Stated task:
Copy out the data below, changing "hamburger menu" to "main menu" and leaving everything else unchanged.

◆ ◆ ◆ ◆ ◆

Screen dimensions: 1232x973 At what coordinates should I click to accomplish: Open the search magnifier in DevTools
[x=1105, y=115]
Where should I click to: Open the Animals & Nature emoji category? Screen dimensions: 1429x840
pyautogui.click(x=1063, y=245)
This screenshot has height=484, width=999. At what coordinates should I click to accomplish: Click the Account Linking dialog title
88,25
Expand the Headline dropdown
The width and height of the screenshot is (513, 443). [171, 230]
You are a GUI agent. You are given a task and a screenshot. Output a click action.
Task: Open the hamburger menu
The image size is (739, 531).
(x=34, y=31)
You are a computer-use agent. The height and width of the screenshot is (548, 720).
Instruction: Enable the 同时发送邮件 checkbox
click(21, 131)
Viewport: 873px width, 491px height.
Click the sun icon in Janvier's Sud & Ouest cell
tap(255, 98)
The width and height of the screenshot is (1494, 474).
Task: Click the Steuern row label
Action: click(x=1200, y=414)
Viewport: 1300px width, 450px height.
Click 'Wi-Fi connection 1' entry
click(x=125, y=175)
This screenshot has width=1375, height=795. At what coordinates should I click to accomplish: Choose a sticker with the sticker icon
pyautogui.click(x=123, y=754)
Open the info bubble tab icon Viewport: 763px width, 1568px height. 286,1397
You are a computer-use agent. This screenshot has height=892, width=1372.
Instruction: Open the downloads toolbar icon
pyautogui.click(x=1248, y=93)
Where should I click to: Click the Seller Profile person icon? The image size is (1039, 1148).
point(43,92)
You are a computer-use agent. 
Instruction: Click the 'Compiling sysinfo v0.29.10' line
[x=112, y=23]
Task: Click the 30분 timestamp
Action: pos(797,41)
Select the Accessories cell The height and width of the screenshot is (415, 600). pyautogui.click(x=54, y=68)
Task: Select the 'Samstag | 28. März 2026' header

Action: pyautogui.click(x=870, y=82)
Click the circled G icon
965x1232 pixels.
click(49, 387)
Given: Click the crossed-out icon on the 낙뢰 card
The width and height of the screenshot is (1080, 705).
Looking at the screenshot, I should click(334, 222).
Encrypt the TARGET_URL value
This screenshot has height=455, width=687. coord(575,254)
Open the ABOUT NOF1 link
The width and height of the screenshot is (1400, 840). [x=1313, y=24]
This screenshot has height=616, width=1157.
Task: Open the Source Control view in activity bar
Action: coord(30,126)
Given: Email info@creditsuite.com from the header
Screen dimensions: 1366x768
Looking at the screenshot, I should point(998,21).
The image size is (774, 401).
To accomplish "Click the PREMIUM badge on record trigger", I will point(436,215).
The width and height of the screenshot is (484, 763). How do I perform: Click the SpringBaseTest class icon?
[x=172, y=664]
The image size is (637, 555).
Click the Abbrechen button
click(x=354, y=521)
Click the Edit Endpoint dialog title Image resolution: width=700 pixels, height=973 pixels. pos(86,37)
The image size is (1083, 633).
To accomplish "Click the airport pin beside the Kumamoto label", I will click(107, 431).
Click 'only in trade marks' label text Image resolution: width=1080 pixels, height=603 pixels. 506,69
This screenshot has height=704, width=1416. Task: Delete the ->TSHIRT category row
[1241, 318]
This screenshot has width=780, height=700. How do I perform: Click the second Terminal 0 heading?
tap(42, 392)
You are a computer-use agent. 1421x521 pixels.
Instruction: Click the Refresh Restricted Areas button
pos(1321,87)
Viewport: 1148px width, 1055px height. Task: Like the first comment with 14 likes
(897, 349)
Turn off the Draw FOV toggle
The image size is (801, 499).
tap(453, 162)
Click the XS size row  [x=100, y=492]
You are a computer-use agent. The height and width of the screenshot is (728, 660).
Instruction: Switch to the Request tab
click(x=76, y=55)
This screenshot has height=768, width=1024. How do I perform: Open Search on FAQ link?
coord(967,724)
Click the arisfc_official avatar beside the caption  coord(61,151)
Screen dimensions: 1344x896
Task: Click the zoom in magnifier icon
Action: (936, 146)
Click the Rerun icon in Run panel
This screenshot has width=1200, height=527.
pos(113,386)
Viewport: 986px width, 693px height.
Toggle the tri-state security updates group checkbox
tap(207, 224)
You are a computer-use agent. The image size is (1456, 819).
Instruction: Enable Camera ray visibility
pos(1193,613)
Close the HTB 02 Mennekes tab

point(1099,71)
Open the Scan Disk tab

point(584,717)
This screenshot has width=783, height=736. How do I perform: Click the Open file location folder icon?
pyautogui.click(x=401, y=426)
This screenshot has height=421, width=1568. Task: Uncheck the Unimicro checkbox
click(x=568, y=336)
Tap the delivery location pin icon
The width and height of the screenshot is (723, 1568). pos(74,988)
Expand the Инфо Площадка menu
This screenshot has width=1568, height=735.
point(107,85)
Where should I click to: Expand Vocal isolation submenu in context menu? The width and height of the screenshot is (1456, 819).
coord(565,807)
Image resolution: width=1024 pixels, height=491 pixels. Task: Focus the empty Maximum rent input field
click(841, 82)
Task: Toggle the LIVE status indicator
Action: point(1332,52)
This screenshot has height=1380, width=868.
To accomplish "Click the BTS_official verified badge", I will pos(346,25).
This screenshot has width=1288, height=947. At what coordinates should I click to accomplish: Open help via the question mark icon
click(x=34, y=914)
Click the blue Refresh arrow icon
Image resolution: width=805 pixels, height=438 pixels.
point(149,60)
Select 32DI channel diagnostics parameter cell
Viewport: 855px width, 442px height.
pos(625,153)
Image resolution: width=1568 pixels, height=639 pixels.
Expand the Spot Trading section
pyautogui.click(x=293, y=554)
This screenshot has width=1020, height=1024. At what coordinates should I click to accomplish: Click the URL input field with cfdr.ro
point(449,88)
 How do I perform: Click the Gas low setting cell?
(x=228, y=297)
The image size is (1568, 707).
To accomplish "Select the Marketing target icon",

◆ ◆ ◆ ◆ ◆

Completed exercise:
Screen dimensions: 1232x973 At what coordinates should I click to accomplish: Open the search magnifier in DevTools
[x=1105, y=115]
Where should I click to: Open the Animals & Nature emoji category? Screen dimensions: 1429x840
pyautogui.click(x=1063, y=245)
This screenshot has height=484, width=999. At what coordinates should I click to accomplish: Click the Account Linking dialog title
88,25
Expand the Headline dropdown
The width and height of the screenshot is (513, 443). [171, 230]
You are a GUI agent. You are given a task and a screenshot. Output a click action.
Task: Open the main menu
The image size is (739, 531).
(x=34, y=31)
You are a computer-use agent. The height and width of the screenshot is (548, 720).
Instruction: Enable the 同时发送邮件 checkbox
click(21, 131)
Viewport: 873px width, 491px height.
Click the sun icon in Janvier's Sud & Ouest cell
tap(255, 98)
The width and height of the screenshot is (1494, 474).
Task: Click the Steuern row label
Action: click(x=1200, y=414)
Viewport: 1300px width, 450px height.
Click 'Wi-Fi connection 1' entry
click(x=125, y=175)
This screenshot has width=1375, height=795. At what coordinates should I click to accomplish: Choose a sticker with the sticker icon
pyautogui.click(x=123, y=754)
Open the info bubble tab icon Viewport: 763px width, 1568px height. 286,1397
You are a computer-use agent. This screenshot has height=892, width=1372.
Instruction: Open the downloads toolbar icon
pyautogui.click(x=1248, y=93)
Where should I click to: Click the Seller Profile person icon? The image size is (1039, 1148).
point(43,92)
You are a computer-use agent. 
Instruction: Click the 'Compiling sysinfo v0.29.10' line
[x=112, y=23]
Task: Click the 30분 timestamp
Action: pos(797,41)
Select the Accessories cell The height and width of the screenshot is (415, 600). pyautogui.click(x=54, y=68)
Task: Select the 'Samstag | 28. März 2026' header

Action: pyautogui.click(x=870, y=82)
Click the circled G icon
965x1232 pixels.
click(49, 387)
Given: Click the crossed-out icon on the 낙뢰 card
The width and height of the screenshot is (1080, 705).
Looking at the screenshot, I should click(334, 222).
Encrypt the TARGET_URL value
This screenshot has height=455, width=687. coord(575,254)
Open the ABOUT NOF1 link
The width and height of the screenshot is (1400, 840). [x=1313, y=24]
This screenshot has height=616, width=1157.
Task: Open the Source Control view in activity bar
Action: coord(30,126)
Given: Email info@creditsuite.com from the header
Screen dimensions: 1366x768
Looking at the screenshot, I should point(998,21).
The image size is (774, 401).
To accomplish "Click the PREMIUM badge on record trigger", I will point(436,215).
The width and height of the screenshot is (484, 763). How do I perform: Click the SpringBaseTest class icon?
[x=172, y=664]
The image size is (637, 555).
Click the Abbrechen button
click(x=354, y=521)
Click the Edit Endpoint dialog title Image resolution: width=700 pixels, height=973 pixels. pos(86,37)
The image size is (1083, 633).
To accomplish "Click the airport pin beside the Kumamoto label", I will click(107, 431).
Click 'only in trade marks' label text Image resolution: width=1080 pixels, height=603 pixels. 506,69
This screenshot has height=704, width=1416. Task: Delete the ->TSHIRT category row
[1241, 318]
This screenshot has width=780, height=700. How do I perform: Click the second Terminal 0 heading?
tap(42, 392)
You are a computer-use agent. 1421x521 pixels.
Instruction: Click the Refresh Restricted Areas button
pos(1321,87)
Viewport: 1148px width, 1055px height. Task: Like the first comment with 14 likes
(897, 349)
Turn off the Draw FOV toggle
The image size is (801, 499).
tap(453, 162)
Click the XS size row  [x=100, y=492]
You are a computer-use agent. The height and width of the screenshot is (728, 660).
Instruction: Switch to the Request tab
click(x=76, y=55)
This screenshot has height=768, width=1024. How do I perform: Open Search on FAQ link?
coord(967,724)
Click the arisfc_official avatar beside the caption  coord(61,151)
Screen dimensions: 1344x896
Task: Click the zoom in magnifier icon
Action: (936, 146)
Click the Rerun icon in Run panel
This screenshot has width=1200, height=527.
pos(113,386)
Viewport: 986px width, 693px height.
Toggle the tri-state security updates group checkbox
tap(207, 224)
You are a computer-use agent. The image size is (1456, 819).
Instruction: Enable Camera ray visibility
pos(1193,613)
Close the HTB 02 Mennekes tab

point(1099,71)
Open the Scan Disk tab

point(584,717)
This screenshot has width=783, height=736. How do I perform: Click the Open file location folder icon?
pyautogui.click(x=401, y=426)
This screenshot has height=421, width=1568. Task: Uncheck the Unimicro checkbox
click(x=568, y=336)
Tap the delivery location pin icon
The width and height of the screenshot is (723, 1568). pos(74,988)
Expand the Инфо Площадка menu
This screenshot has width=1568, height=735.
point(107,85)
Where should I click to: Expand Vocal isolation submenu in context menu? The width and height of the screenshot is (1456, 819).
coord(565,807)
Image resolution: width=1024 pixels, height=491 pixels. Task: Focus the empty Maximum rent input field
click(841, 82)
Task: Toggle the LIVE status indicator
Action: point(1332,52)
This screenshot has height=1380, width=868.
To accomplish "Click the BTS_official verified badge", I will pos(346,25).
This screenshot has width=1288, height=947. At what coordinates should I click to accomplish: Open help via the question mark icon
click(x=34, y=914)
Click the blue Refresh arrow icon
Image resolution: width=805 pixels, height=438 pixels.
point(149,60)
Select 32DI channel diagnostics parameter cell
Viewport: 855px width, 442px height.
pos(625,153)
Image resolution: width=1568 pixels, height=639 pixels.
Expand the Spot Trading section
pyautogui.click(x=293, y=554)
This screenshot has width=1020, height=1024. At what coordinates should I click to accomplish: Click the URL input field with cfdr.ro
point(449,88)
 How do I perform: Click the Gas low setting cell?
(x=228, y=297)
The image size is (1568, 707).
To accomplish "Select the Marketing target icon",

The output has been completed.